NSQ Queue Reader Best Practices

Introduction

This post should serve as a guide for best practices when dealing with services that consume messages from queues and process those messages (we refer to them as QRs or ‘Queue Readers’). The best practices detailed below are from the perspective of both general programming idioms as well as useful performance patterns.

We also are focusing primarily on QRs that use the NSQ data pipeline and specifically for services written in Python (although I imagine most of the items discussed could translate well enough to your queue mechanism of choice).

As with all ‘best practice’ guidelines, they are just that …guidelines. Not everything listed here will be applicable for your needs. So remember to start by verifying your own application’s requirements and specific use cases.

Ephemeral Channels?

Imagine your server instance needs to be restarted, or its nsqd daemon (which receives, queues, and delivers messages to clients) is unexpectedly terminated, or maybe the nsqd exceeds the allocated mem-queue-size (which determines the number of messages that should be kept in memory).

Normally this would mean messages in the queue would be lost. If you’re OK with that scenario and its outcome, then you should append #ephemeral to your channels…

nsq_channel: 'qr_name_goes_here#ephemeral'

Otherwise, the default behaviour for NSQ queues is to persist messages on disk. Which you choose will depend on your application and how critical you feel the messages are.

Fail quickly

When processing a high throughput of messages it’s beneficial to identify invalid messages quickly, then mark them as “processed” so you can exit your handler as quickly as possible and so not cause undue processing stress on your application and/or upstream service(s).

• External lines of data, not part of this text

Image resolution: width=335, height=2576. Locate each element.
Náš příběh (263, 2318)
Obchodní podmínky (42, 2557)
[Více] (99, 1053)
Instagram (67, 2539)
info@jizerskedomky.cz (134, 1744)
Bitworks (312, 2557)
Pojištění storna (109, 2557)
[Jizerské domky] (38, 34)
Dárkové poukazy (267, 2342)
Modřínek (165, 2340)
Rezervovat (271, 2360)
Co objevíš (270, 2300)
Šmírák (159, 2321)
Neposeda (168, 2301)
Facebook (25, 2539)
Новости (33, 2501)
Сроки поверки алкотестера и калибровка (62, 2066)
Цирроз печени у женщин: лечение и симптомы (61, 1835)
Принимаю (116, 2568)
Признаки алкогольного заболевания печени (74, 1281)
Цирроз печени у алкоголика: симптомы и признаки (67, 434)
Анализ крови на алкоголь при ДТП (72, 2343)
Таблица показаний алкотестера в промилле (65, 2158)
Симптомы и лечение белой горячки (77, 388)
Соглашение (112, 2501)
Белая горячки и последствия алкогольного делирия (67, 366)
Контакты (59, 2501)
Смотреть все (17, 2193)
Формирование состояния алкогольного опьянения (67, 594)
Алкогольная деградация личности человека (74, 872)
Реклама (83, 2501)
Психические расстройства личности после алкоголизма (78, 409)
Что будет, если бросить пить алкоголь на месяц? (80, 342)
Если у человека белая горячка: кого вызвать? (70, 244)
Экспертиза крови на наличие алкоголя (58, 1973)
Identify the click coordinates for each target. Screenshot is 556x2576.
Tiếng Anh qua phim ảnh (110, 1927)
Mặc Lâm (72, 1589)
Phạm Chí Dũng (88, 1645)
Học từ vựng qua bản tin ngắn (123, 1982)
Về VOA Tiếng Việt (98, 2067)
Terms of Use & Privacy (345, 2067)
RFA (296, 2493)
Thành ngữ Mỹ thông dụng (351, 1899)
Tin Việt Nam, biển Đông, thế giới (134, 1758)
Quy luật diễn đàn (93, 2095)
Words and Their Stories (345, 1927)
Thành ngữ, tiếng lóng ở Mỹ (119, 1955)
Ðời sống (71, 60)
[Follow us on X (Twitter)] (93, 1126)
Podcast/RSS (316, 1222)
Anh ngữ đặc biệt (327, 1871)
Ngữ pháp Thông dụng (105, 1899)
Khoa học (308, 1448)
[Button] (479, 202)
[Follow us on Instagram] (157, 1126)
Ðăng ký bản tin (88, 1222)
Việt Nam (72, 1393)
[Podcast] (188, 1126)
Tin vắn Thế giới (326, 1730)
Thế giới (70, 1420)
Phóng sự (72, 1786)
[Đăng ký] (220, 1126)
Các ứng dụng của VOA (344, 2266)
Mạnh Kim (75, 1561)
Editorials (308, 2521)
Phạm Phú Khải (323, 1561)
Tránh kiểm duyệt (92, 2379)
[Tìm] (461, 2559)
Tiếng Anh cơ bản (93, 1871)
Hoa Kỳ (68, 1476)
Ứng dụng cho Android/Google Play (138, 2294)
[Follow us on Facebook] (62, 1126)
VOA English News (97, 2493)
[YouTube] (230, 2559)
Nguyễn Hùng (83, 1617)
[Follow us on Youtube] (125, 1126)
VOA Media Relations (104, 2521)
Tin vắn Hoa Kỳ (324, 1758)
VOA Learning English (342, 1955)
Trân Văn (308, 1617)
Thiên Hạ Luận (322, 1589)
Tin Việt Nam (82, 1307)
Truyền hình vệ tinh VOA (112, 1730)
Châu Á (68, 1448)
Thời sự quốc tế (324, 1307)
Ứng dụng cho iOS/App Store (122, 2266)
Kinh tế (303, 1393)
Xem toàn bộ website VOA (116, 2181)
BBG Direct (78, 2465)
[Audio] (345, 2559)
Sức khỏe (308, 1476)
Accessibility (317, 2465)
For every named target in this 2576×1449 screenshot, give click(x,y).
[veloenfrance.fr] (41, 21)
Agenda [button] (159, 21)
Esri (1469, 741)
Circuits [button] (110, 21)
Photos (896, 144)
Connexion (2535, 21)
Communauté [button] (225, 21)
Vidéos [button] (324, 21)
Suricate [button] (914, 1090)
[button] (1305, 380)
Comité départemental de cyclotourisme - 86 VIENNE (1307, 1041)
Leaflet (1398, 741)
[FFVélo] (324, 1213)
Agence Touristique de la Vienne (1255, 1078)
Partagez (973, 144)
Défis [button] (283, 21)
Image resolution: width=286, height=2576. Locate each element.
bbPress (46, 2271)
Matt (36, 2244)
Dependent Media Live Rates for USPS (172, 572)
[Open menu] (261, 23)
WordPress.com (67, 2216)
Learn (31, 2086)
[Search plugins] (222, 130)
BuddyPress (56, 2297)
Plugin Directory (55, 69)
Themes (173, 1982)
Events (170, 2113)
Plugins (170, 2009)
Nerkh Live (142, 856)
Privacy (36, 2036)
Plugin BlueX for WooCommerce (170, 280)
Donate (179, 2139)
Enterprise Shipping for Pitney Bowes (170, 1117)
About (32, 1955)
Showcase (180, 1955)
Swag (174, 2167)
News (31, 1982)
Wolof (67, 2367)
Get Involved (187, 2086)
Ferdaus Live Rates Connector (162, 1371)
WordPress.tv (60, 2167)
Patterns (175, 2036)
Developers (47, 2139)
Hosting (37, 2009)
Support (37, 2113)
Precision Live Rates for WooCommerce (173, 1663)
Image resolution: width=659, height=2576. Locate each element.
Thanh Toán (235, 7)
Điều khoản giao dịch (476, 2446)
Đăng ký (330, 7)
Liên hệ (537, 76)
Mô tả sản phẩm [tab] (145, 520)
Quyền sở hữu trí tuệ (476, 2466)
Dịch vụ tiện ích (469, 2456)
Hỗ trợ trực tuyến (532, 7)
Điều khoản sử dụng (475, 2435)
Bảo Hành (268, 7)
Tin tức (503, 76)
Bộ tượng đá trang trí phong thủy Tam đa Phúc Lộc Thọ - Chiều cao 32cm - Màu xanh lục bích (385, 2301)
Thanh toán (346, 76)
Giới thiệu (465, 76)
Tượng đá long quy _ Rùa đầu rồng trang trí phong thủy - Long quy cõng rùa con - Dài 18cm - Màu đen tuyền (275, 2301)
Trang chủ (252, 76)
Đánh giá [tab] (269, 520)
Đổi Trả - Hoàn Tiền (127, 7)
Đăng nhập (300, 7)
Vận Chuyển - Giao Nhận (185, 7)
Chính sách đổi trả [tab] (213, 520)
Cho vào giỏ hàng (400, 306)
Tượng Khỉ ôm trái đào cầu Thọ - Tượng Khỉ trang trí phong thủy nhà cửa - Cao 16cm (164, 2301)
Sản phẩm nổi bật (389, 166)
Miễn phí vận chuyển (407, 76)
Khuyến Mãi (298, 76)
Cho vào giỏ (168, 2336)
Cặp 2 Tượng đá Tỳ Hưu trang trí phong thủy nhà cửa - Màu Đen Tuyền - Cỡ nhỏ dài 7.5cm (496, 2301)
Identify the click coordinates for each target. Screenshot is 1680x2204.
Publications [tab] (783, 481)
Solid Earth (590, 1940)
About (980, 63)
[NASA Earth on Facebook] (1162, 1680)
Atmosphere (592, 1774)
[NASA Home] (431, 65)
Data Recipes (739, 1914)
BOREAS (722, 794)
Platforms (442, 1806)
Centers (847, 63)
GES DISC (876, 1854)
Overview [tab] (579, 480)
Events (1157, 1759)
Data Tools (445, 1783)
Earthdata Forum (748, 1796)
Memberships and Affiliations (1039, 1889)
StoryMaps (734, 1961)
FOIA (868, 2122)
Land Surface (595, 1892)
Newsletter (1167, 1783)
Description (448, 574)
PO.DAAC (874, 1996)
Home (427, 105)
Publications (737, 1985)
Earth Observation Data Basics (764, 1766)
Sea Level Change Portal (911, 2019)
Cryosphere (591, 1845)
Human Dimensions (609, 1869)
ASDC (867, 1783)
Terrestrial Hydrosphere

You should wrap potentially problematic code in a try/except (e.g. a function that makes HTTP requests can have multiple types of exceptions raised). Doing this means you can isolate that specific call and handle the failing scenarios appropriately.

Verify your message handling logic

You should understand the complete request flow of your message handling function(s) and be sure you are correctly dropping and/or re-queuing messages at the appropriate places within your application code. It’s very easy to not re-queue (or drop messages) by mistake.

When processing messages synchronously you typically just return True (message was processed) or False (requeue this message) from your handler. But in order to process messages asynchronously you need to call nsq_msg.enable_async() and then you’ll need to make sure you explicitly return either nsq_msg.finish() or nsq_msg.requeue().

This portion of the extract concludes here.